*** Given data

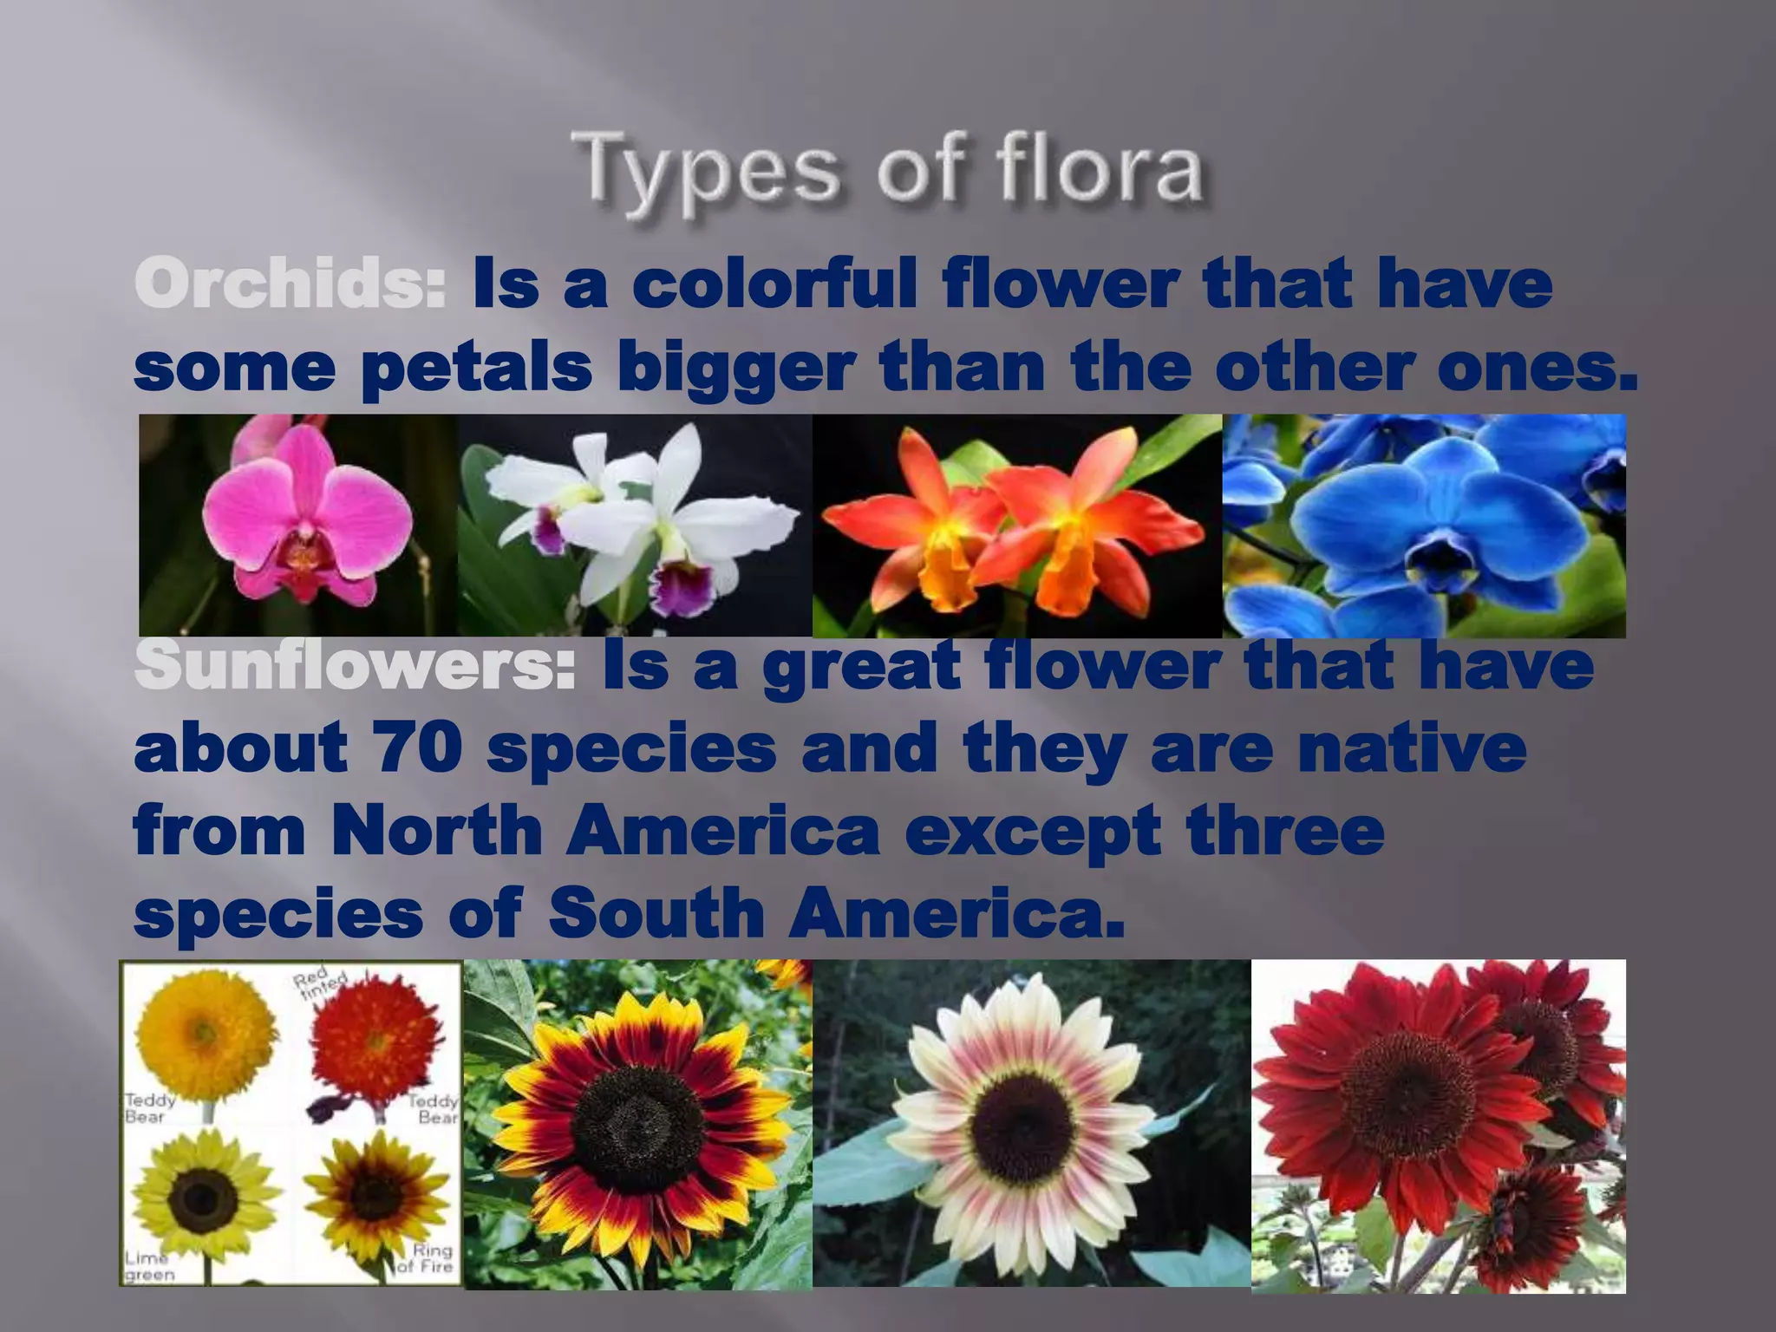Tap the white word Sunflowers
354,666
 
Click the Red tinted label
319,985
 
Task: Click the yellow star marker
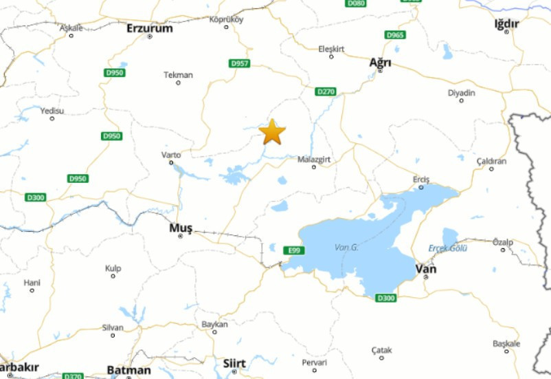point(273,132)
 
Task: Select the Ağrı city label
point(380,63)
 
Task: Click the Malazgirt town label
point(314,160)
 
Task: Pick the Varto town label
point(171,155)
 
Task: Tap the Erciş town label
point(421,180)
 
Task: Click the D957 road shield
point(239,64)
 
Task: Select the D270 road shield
point(326,91)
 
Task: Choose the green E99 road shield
point(293,250)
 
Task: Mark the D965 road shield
point(395,35)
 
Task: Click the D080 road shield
point(357,3)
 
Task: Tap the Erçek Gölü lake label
point(448,248)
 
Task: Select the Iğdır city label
point(506,24)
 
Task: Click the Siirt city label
point(234,362)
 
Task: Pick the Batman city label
point(128,370)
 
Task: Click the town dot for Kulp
point(113,277)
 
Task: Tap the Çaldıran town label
point(491,161)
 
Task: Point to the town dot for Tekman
point(179,83)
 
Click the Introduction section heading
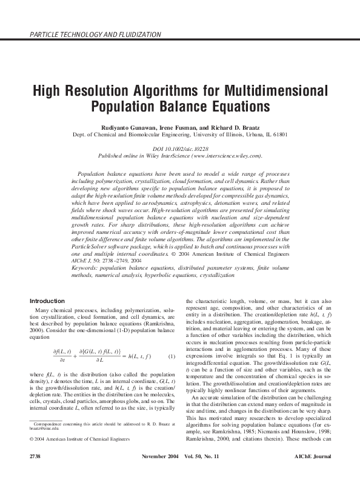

******

Extract every line of the material above verbatim, omitting the pictures.

**Problem solution**
Tap the white word Sunflowers
354,666
 
Click the Red tinted label
319,985
 
Task: Click the yellow star marker
point(273,132)
 
Task: Select the Ağrı city label
point(380,63)
 
Task: Click the Malazgirt town label
point(314,160)
 
Task: Pick the Varto town label
point(171,155)
 
Task: Tap the Erciş town label
point(421,180)
 
Task: Click the D957 road shield
point(239,64)
 
Task: Select the D270 road shield
point(326,91)
 
Task: Choose the green E99 road shield
point(293,250)
 
Task: Mark the D965 road shield
point(395,35)
 
Task: Click the D080 road shield
point(357,3)
 
Task: Tap the Erçek Gölü lake label
point(448,248)
 
Task: Select the Iğdır city label
point(506,24)
 
Task: Click the Siirt city label
point(234,362)
 
Task: Pick the Batman city label
point(128,370)
 
Task: Click the town dot for Kulp
point(113,277)
 
Task: Tap the Çaldıran town label
point(491,161)
 
Task: Point to the town dot for Tekman
point(179,83)
 
Click the Introduction section heading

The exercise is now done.